• _Tasks to perform_
(1) In the forecast article below, list each specific factor that forecasters say they look at when predicting the weather trend for the next three months.
(2) Reproduce the passage of the forecast article below that begins with the words "Forecasters said they" and ends with "is not occurring.".

• _Document section_
━━━━━━━━━━

The longer-term forecast, from May into July, shows the Northland moving into the warmer-than-normal area.

Forecasters said they look at current trends as well as snowpack, stream flow, Pacific Ocean temperatures and other factors in predicting the weather trend for the next three months. Water temperatures in the northern Pacific Ocean support a relatively warm pattern for the next few months, O'Lenic said, even though the larger El Nino Pacific warming is not occurring.

Forecasters also are predicting a wetter-than-normal calendar spring for the Great Lakes region, good news for water levels that, for some lakes, have been near record-low levels. O'Lenic said there is a 40 percent chance of above-normal rain in coming months.

The National Drought Monitor is showing improving conditions in 2013 for all of Minnesota, Wisconsin and parts of the Dakotas, thanks to more rain than last year. Nationally, winter snows and rains have helped bring the portion of the nation in moderate or more severe drought from nearly two-thirds to about 51 percent, officials said Thursday.

━━━━━━━━━━

• _Supplied information_
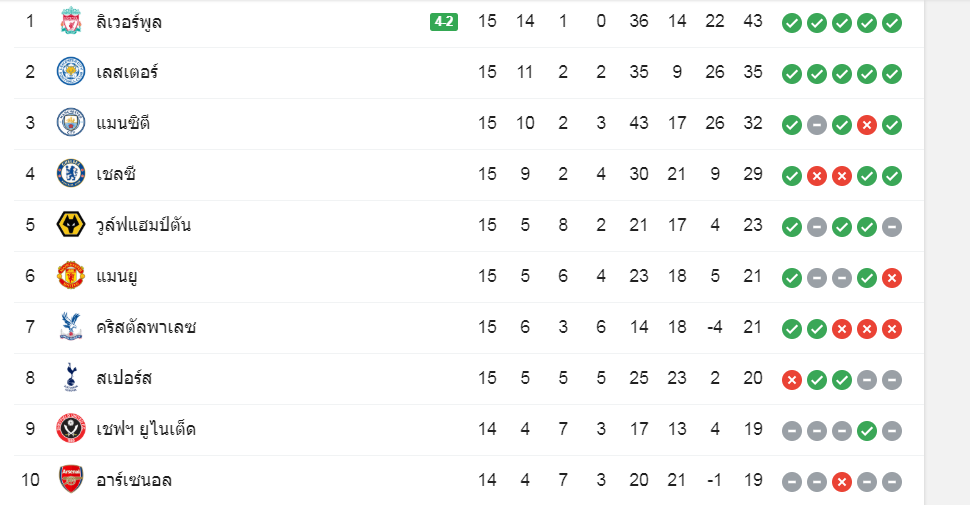Click the Tottenham Spurs crest icon

pos(71,378)
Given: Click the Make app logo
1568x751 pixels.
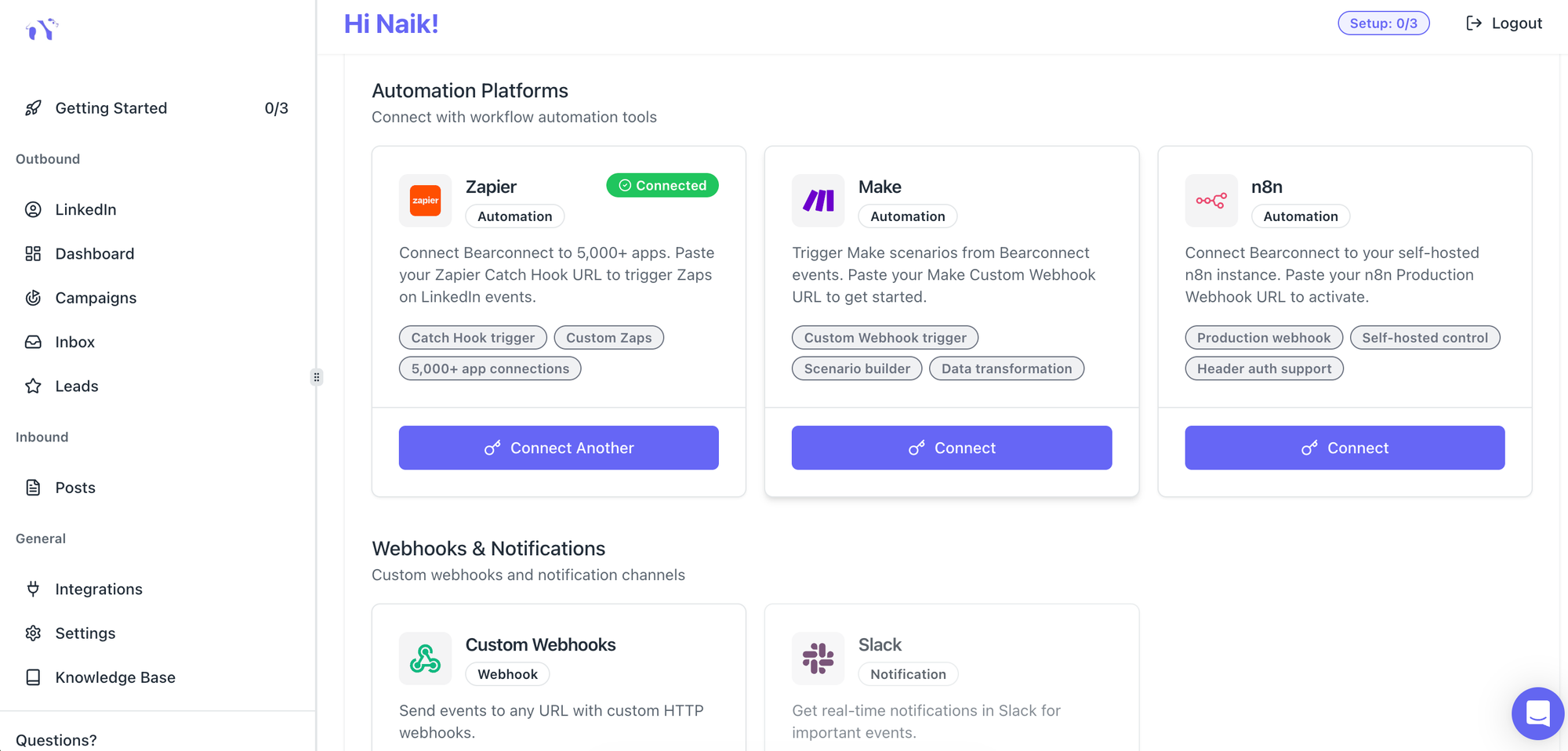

━━━━━━━━━━

• _Results_
(1)
- current trends
- snowpack
- stream flow
- Pacific Ocean temperatures

(2)
Forecasters said they look at current trends as well as snowpack, stream flow, Pacific Ocean temperatures and other factors in predicting the weather trend for the next three months. Water temperatures in the northern Pacific Ocean support a relatively warm pattern for the next few months, O'Lenic said, even though the larger El Nino Pacific warming is not occurring.